EXERCISE:
In the entries below, count the lines that hold the string "active" and state only that count.

ENTRIES PROVIDED:

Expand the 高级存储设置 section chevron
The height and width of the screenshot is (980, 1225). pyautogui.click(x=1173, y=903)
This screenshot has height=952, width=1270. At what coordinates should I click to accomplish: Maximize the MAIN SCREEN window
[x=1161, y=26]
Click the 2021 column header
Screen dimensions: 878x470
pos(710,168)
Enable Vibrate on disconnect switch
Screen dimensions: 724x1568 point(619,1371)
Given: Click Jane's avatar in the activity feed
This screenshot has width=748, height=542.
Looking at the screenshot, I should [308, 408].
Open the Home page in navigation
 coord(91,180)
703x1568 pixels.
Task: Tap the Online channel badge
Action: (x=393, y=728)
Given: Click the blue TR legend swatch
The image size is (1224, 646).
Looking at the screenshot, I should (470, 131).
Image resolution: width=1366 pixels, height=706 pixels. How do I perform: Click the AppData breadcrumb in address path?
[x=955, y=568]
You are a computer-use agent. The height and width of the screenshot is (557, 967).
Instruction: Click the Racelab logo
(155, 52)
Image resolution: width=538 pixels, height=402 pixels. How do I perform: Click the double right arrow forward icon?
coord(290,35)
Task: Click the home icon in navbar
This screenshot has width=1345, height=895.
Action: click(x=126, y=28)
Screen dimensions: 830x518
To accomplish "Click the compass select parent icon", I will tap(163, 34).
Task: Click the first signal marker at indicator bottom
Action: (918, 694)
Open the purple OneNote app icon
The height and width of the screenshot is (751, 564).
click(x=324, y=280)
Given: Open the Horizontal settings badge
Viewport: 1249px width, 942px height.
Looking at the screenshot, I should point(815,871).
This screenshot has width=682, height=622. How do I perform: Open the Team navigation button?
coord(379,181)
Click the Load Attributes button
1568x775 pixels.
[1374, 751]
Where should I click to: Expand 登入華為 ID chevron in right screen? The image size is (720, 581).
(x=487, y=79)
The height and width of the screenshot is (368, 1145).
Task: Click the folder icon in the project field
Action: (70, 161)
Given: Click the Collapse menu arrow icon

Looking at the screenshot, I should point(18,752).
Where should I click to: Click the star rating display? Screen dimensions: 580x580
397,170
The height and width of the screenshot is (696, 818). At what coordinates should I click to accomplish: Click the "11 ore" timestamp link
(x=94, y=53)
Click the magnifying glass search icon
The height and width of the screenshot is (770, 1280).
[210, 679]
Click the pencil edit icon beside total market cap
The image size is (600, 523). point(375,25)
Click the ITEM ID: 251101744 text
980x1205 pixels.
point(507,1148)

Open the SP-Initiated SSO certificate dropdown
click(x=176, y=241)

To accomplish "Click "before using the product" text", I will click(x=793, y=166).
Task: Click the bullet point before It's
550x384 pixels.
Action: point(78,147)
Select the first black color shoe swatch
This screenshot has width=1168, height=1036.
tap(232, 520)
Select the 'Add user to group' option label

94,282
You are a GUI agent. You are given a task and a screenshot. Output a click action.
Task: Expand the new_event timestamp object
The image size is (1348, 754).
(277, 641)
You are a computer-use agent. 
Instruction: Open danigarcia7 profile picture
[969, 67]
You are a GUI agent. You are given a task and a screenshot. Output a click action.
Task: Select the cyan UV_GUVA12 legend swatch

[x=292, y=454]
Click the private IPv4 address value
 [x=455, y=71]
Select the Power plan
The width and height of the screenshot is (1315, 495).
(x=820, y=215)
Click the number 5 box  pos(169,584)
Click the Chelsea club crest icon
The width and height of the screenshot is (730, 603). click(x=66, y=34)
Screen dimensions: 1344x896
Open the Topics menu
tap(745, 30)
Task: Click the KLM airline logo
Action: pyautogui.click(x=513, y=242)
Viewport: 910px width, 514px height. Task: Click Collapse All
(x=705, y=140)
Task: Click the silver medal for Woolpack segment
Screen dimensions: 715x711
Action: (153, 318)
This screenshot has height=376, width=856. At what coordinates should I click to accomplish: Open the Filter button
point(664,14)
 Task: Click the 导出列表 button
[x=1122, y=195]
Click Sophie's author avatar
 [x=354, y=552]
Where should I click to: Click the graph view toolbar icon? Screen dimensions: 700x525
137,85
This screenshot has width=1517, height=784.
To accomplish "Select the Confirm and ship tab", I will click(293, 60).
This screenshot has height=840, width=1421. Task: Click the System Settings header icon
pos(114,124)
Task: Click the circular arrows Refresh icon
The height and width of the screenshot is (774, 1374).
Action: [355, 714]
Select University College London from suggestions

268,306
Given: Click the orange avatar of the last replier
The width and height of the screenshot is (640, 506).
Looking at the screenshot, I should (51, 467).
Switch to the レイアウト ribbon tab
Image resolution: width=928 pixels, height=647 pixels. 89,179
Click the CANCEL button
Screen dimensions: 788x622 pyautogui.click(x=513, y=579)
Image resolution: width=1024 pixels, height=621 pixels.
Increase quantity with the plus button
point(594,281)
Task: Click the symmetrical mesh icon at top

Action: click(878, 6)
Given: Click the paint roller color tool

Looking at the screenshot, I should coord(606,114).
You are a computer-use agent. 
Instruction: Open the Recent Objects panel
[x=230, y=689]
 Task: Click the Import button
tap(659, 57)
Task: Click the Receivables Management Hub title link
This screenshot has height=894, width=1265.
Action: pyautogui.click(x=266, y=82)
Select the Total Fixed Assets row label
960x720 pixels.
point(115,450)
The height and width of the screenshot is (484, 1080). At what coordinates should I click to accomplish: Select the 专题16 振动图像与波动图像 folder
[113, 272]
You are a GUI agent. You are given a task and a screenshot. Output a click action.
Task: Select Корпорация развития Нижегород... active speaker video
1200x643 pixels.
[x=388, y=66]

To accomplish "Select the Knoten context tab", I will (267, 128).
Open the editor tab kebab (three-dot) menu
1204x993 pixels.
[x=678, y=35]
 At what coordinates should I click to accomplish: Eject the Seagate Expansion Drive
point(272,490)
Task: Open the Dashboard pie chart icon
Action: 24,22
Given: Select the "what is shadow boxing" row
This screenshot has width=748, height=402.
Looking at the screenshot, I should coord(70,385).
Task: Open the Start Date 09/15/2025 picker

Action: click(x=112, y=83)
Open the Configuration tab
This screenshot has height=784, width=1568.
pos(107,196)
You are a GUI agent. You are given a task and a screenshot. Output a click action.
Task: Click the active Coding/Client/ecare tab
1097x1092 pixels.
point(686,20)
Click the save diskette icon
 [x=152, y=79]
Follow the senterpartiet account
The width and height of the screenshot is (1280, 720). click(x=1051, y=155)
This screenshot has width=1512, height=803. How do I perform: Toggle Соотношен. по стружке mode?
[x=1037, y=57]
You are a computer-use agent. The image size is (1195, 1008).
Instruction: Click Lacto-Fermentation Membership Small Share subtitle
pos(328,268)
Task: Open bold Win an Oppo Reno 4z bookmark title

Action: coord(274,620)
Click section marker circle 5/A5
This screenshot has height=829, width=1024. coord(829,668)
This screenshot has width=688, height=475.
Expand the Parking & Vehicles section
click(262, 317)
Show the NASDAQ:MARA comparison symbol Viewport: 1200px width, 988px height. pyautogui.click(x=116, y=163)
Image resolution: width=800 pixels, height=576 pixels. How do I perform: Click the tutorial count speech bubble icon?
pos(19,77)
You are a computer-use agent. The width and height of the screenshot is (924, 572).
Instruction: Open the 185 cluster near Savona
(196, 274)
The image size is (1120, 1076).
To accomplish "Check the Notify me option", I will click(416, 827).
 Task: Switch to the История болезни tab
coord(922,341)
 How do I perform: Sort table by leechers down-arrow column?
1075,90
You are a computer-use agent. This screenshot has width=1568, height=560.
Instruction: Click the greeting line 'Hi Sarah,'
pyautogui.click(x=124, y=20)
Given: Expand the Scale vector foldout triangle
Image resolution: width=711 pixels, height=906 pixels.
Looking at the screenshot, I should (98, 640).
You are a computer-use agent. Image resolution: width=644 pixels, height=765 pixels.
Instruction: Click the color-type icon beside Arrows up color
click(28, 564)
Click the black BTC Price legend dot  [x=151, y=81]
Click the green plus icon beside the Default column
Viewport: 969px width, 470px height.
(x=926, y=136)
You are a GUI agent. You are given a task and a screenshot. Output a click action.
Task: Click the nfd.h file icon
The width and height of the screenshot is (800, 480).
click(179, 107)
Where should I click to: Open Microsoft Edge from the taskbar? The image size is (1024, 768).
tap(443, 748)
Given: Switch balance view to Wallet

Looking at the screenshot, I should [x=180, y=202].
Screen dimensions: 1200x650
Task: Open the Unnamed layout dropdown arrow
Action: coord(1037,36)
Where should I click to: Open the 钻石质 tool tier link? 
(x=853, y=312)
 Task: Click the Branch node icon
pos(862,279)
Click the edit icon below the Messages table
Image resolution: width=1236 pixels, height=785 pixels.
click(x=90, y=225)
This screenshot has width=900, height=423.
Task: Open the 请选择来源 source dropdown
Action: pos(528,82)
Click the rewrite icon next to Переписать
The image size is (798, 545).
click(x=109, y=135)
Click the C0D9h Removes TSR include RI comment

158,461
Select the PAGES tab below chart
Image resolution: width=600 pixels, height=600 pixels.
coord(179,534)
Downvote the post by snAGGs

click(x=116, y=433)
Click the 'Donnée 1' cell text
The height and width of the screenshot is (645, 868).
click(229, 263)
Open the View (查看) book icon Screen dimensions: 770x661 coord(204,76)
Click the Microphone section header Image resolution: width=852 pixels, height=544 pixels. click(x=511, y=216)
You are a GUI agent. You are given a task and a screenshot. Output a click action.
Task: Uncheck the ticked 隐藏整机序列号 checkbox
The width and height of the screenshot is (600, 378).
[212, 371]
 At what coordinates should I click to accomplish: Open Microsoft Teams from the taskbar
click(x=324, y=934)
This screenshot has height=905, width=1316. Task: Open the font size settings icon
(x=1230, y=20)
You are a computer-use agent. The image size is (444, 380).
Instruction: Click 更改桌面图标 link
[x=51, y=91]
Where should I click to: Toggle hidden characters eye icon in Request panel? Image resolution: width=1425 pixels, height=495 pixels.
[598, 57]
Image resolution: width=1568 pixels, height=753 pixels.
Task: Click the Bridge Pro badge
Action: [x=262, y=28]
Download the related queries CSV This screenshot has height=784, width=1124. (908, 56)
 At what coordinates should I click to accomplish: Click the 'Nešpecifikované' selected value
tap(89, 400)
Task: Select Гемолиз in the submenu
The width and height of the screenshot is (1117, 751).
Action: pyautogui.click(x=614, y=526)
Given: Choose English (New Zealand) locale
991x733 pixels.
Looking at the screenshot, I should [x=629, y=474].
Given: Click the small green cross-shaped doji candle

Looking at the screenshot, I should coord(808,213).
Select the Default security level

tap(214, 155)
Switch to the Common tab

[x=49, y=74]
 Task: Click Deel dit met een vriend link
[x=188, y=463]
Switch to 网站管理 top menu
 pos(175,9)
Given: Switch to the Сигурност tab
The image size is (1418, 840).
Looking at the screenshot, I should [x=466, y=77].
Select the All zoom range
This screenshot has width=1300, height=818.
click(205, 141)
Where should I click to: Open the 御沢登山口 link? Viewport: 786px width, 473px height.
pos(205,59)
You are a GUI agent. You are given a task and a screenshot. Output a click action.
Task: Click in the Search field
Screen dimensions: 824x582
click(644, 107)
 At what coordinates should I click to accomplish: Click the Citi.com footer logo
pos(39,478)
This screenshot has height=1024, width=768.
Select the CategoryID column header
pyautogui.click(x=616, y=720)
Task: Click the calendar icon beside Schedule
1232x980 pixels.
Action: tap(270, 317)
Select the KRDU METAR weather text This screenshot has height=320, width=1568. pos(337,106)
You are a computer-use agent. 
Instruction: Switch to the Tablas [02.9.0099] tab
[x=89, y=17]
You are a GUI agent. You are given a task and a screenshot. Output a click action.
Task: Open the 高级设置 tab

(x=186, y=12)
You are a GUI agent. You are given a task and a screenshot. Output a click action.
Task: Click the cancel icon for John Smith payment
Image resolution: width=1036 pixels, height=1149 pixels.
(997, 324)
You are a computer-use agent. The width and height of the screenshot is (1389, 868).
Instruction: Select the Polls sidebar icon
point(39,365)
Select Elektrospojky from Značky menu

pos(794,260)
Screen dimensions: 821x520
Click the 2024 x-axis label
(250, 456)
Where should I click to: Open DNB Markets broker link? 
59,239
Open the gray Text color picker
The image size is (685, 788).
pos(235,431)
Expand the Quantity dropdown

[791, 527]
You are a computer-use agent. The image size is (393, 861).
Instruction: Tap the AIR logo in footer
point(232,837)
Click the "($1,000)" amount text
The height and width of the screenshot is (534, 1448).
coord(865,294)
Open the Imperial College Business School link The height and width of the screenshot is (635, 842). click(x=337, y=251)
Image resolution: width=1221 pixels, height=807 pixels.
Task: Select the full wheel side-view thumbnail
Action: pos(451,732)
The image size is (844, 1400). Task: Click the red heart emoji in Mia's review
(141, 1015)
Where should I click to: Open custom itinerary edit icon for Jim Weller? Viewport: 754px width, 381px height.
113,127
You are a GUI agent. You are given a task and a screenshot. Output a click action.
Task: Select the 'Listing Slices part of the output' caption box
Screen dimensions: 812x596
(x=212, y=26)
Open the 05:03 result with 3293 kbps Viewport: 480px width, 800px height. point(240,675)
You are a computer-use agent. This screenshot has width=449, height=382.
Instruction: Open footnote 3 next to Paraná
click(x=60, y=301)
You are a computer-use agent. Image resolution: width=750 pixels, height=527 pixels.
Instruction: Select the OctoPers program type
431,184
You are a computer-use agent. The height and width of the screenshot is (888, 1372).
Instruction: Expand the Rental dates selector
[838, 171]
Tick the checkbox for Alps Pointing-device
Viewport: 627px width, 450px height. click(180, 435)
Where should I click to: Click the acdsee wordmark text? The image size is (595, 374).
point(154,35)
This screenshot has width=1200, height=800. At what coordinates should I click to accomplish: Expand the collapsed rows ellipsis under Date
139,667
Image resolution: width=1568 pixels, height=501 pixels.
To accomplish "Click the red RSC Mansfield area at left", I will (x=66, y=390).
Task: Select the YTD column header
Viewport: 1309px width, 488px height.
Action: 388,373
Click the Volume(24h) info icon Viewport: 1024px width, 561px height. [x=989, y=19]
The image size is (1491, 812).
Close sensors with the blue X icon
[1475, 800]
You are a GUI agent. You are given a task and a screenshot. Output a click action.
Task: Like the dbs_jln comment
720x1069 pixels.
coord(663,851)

SOLVED PROBLEM:
2